They feel they cannot afford what the Church is selling and one understands how they feel. Few of us are saintly enough not to understand the temptation nor to fear our own failure.
The Church faces a tough sell in part, in great part, because the things she has to sell — no, give away — can cost more than most of us want to pay. "Why do those people refuse to face the truth?" Because it can cost a lot. It's easier to close the door on the salesman. It is easier to rebel. This Benedict knows, I'm sure.
Yes, the choices life gives us are often hard. It is hard to stop drinking after one or two, or whenever you've reached your limit; it is hard to smile and turn away from the woman in the office or store who seems to welcome your attention; it is hard to be in charge of large sums of money not your own and be faithful in accounting for it; it is hard to see trouble coming if you tell the truth that perhaps could be avoided by a simple little lie.
Then there is the Lord's counsel, which is also very, very hard: "Enter by the narrow gate. For the gate is wide and the way is easy that leads to destruction, and those who enter by it are many. For the gate is narrow and the way is hard that leads to life, and those who find it are few." Matt. 7:13-14
Posted by: Dcn. Michael D. Harmon | April 04, 2006 at 09:41 AM
An interesting article from an unlikely source.
This Lutheran finds much to love and appreciate from this papacy, as I did from the previous. The themes of Benedict XVI expressed in this article are my own. Hmmmm....
Posted by: Pr. Dave Poedel | April 04, 2006 at 09:44 AM
John Allen is definitely more thoughtful and moderate than many other journalists from NCR, but I think he still trips over the same things liberals have been tripping over for years. When he says "some people can't help thinking" why doesn't he identify who "some people" are? I suppose they are the "many people" mentioned two paragraphs later who were suprised by the Holy Father's "endorsement of eros" in Deus caritas est.

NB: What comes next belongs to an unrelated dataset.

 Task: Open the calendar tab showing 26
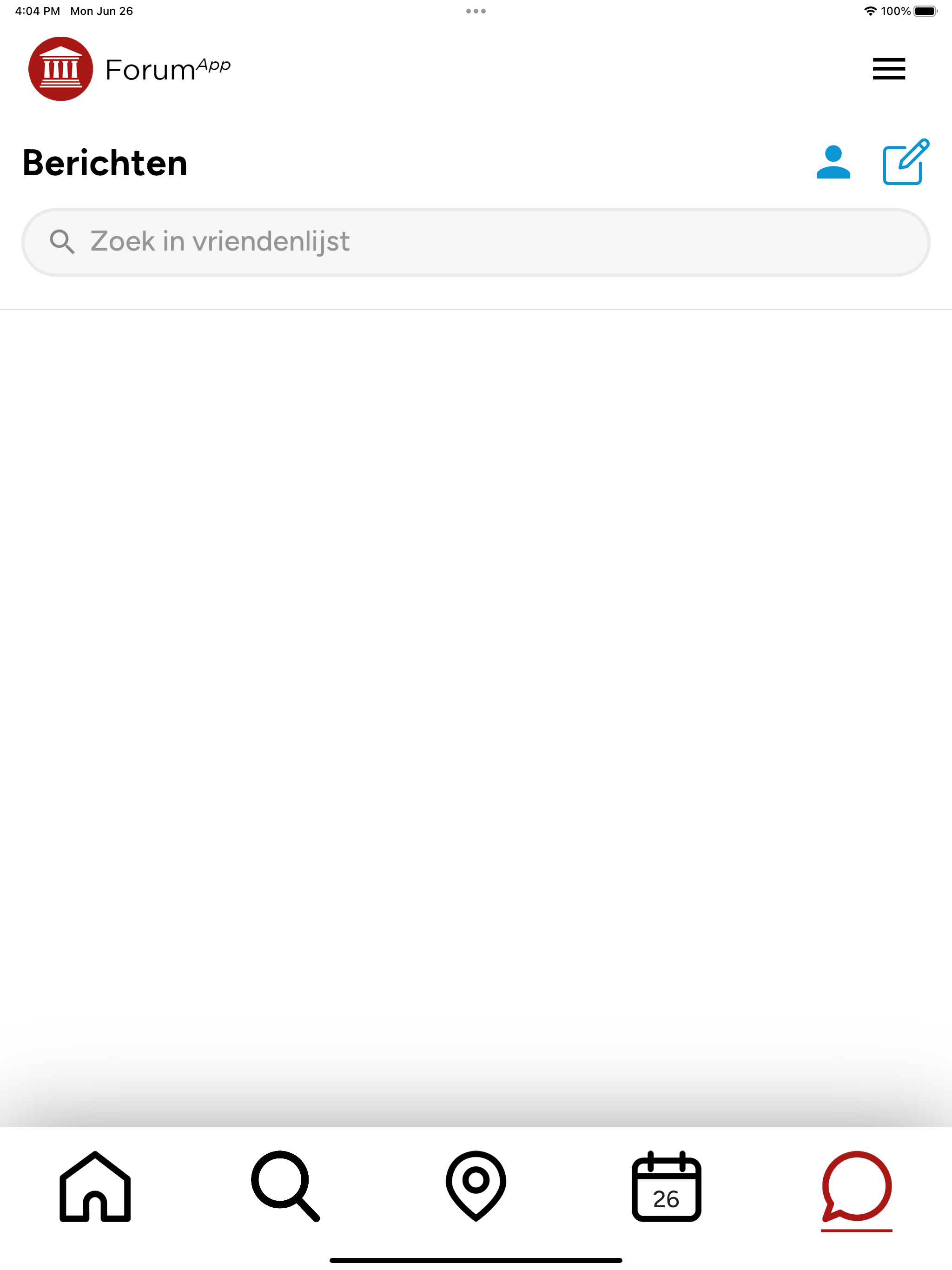[666, 1185]
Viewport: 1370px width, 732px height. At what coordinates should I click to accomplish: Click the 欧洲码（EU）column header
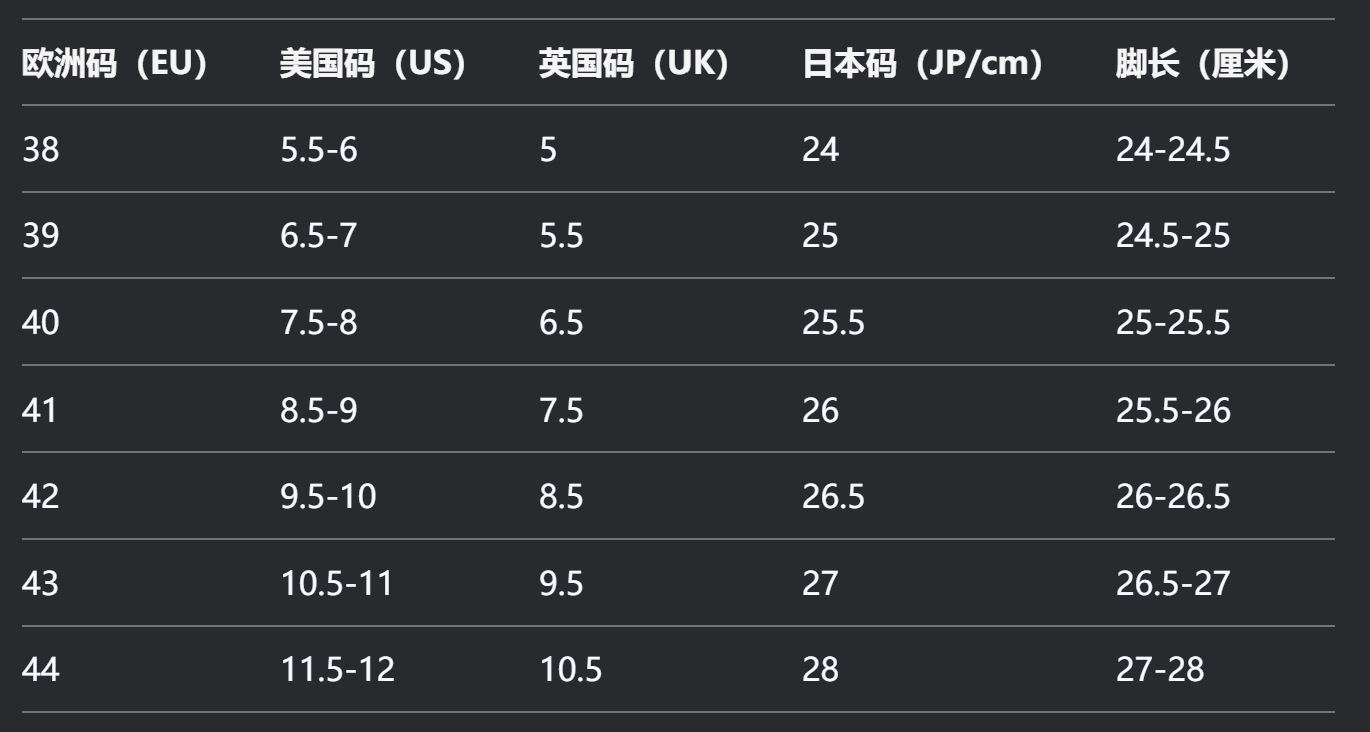tap(115, 65)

Posted by: Pauli | April 04, 2006 at 11:32 AM
Great post, David. We Christians tend to forget how radical our message is, because we spend much of our time wishing for ourselves that it were not so radical. But the words of Jesus ring out. "If they have rejected me, don't be surprised by what happens to you." I love Benedict for his honest attempts to speak the truth in charity, and then for his not caring what anybody says about him -- his perfectly calm acceptance of the crucifixion to follow.
Posted by: Tony Esolen | April 04, 2006 at 11:41 AM
But the thing about sales is that you don't sell the customer what he wants; you sell him what he needs and tell him why he wants it. If you can identify the need and get the customer to agree on that need, you are more than halfway to the sale.
I guess it applies to more than just goods and services.